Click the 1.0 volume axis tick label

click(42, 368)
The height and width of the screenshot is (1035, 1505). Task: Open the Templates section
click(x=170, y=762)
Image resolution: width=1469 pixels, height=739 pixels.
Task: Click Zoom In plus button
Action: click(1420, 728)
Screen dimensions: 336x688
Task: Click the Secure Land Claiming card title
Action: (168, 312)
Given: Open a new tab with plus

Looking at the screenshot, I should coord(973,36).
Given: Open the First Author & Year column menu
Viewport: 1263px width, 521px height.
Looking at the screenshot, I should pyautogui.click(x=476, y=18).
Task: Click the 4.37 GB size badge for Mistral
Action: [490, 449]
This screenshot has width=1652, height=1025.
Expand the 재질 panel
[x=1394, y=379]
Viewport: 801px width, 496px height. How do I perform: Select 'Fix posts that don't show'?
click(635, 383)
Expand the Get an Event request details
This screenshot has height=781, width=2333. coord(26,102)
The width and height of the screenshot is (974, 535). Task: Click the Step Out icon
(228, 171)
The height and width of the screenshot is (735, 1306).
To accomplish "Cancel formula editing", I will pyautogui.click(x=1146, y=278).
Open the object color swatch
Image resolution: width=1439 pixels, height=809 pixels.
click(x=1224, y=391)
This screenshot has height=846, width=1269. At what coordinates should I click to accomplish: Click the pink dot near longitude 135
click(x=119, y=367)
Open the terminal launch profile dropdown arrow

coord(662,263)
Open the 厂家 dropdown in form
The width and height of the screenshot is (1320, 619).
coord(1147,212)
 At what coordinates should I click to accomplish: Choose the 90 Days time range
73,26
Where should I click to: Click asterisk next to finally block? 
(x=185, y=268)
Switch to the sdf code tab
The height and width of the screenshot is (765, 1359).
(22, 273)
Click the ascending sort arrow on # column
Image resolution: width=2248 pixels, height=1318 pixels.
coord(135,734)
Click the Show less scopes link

* _What the task requires_:
Repeat the listing exactly.

* _Problem solution_:
Click the 1.0 volume axis tick label

click(42, 368)
The height and width of the screenshot is (1035, 1505). Task: Open the Templates section
click(x=170, y=762)
Image resolution: width=1469 pixels, height=739 pixels.
Task: Click Zoom In plus button
Action: click(1420, 728)
Screen dimensions: 336x688
Task: Click the Secure Land Claiming card title
Action: (168, 312)
Given: Open a new tab with plus

Looking at the screenshot, I should coord(973,36).
Given: Open the First Author & Year column menu
Viewport: 1263px width, 521px height.
Looking at the screenshot, I should pyautogui.click(x=476, y=18).
Task: Click the 4.37 GB size badge for Mistral
Action: [490, 449]
This screenshot has width=1652, height=1025.
Expand the 재질 panel
[x=1394, y=379]
Viewport: 801px width, 496px height. How do I perform: Select 'Fix posts that don't show'?
click(635, 383)
Expand the Get an Event request details
This screenshot has height=781, width=2333. coord(26,102)
The width and height of the screenshot is (974, 535). Task: Click the Step Out icon
(228, 171)
The height and width of the screenshot is (735, 1306).
To accomplish "Cancel formula editing", I will pyautogui.click(x=1146, y=278).
Open the object color swatch
Image resolution: width=1439 pixels, height=809 pixels.
click(x=1224, y=391)
This screenshot has height=846, width=1269. At what coordinates should I click to accomplish: Click the pink dot near longitude 135
click(x=119, y=367)
Open the terminal launch profile dropdown arrow

coord(662,263)
Open the 厂家 dropdown in form
The width and height of the screenshot is (1320, 619).
coord(1147,212)
 At what coordinates should I click to accomplish: Choose the 90 Days time range
73,26
Where should I click to: Click asterisk next to finally block? 
(x=185, y=268)
Switch to the sdf code tab
The height and width of the screenshot is (765, 1359).
(22, 273)
Click the ascending sort arrow on # column
Image resolution: width=2248 pixels, height=1318 pixels.
coord(135,734)
Click the Show less scopes link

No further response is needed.